The fundamental problem I see is making SDD truly extensible and yet generic at the same time. The big problem with the DELTA standard is that every time Mike needed new DELTA program functionality he extended the DELTA standard by adding new directives. This meant that if you wanted to support the DELTA standard you needed to follow Mike's lead. It's hardly a "standard" if it's being pushed by one group.
A specific example - "Use default state." We are looking hard at this in BioLink and will probably stay away from it, using different functionality to achieve the same thing (rapid data entry and global data changes). We obviously support this when importing from DELTA (and possibly from SDD) but it won't be core functionality for us and we won't export it. To enshrine this in SDD simply because DELTA had it (or some other application currently supports it) may not be the best approach (it may be, but I'm not willing to make that assumption unless we have to).
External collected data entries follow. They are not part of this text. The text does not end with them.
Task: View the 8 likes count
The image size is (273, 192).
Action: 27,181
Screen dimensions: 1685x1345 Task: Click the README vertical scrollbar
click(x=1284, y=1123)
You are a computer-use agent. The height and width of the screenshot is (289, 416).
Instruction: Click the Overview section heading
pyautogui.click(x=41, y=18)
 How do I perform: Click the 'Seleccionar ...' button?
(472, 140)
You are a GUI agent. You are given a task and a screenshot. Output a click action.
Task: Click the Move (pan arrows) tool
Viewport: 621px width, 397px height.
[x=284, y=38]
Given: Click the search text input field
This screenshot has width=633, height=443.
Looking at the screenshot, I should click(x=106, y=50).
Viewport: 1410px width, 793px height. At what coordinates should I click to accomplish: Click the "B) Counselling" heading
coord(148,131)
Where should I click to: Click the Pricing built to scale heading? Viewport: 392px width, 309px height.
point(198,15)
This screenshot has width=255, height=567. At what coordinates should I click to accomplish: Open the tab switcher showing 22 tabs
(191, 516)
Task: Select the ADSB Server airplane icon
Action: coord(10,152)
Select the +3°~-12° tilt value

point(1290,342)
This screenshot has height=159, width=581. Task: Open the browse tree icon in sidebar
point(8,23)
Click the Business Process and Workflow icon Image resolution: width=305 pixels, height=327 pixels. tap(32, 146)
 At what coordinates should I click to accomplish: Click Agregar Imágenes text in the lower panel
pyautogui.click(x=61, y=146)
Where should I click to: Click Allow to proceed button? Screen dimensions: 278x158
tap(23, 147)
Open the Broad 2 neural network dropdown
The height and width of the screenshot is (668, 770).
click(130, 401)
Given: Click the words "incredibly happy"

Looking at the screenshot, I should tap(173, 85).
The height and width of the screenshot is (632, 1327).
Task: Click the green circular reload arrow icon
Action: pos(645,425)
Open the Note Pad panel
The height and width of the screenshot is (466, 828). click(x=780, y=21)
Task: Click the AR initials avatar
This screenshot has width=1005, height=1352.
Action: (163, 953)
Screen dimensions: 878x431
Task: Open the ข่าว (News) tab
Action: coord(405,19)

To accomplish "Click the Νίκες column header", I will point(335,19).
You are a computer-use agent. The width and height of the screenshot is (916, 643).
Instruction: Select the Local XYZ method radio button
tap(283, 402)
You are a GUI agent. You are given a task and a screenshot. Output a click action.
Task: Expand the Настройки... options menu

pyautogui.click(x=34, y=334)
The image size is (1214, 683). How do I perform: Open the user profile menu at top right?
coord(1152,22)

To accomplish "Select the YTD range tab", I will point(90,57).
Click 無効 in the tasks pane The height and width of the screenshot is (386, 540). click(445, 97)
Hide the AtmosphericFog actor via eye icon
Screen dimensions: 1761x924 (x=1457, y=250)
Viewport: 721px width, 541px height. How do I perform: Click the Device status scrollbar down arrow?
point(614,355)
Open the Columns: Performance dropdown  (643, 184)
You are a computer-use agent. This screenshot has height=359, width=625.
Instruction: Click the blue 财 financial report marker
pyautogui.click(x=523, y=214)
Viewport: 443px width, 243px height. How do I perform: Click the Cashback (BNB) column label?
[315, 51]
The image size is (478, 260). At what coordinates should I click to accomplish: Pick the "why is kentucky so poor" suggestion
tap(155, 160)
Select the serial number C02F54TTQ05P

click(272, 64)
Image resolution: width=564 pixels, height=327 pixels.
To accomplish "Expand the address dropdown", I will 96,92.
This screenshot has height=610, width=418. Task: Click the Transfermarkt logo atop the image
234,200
The same seems to be true for describing uncertainty. Kevin suggests that there are only three "special states":
It's logically possible to code and I intend to code it but haven't gotten around to it yet (unfinished business) It's logically possible to code and I intend not to do it (character scoped out) It's logically impossible to code (inapplicable)
I only see two here:
It's logically possible to code but I haven't done it It's logically impossible to code
PLUS a reason:
unfinished business character scoped out don't have specimens + a thousand other reasons.
To overcome the "machine processing" problem you'll need to enumerate this list and that's fine. But don't build a structure that makes it hard to change that enumeration at any time or as any set of users sees fit. The problem with "special states" is that it overloads "states", which have nothing to do with the uncertainty of the data.
I think this is a priority issue. It is FAR more important to know if this character has been scored for this taxon than to know the reason why it was or wasn't. If you want to then tell me the reason, great. But keep it simple and flexible. It also separates data from metadata along slightly different lines. I consider the state to be data, the reason for coding/not coding to be metadata and want to separate these as much as possible.
Kevin's discussion of attaching uncertainly to states breaks Gregor's SDD model in more fundamentally than what I had proposed. As Gregor suggests, this would result in fundamental changes to the current SDD model. The use of "modifiers" might work, but again, they are fairly tightly associated with natural language representation (as I understand it) and may not generalize well to fulfil Kevin's needs.
This leads to two thoughts:
First, it is crucial for SDD to be the product of a team with differing views who work together towards some middle ground. Otherwise it is unlikely that it will meet the needs of the broader community.
Second, I worry about SDD becoming too specialised and too complex. The "joy" of the DELTA standard is its simplicity. And this simplicity is, I would say, one of the reasons it has been so successful. I would contrast this with the Nexus format. Nexus is only seriously being used by the 3 or 4 applications involved in its original development. It is hardly a "standard" outside this small community. The power of Nexus is that it supports essentially all of the features of these original applications. This seems to be the way SDD is heading: support all of the features of character-based programs that currently exist. My concern would be that if we do this we will be the only people who use SDD, new players finding the format so complex and so specialised that it's expensive to implement and has little flexibility to support "extensions" outside of the strict standard. If this is true and is realised we all lose.
Steve
Steve Shattuck CSIRO Entomology Steve.shattuck@csiro.au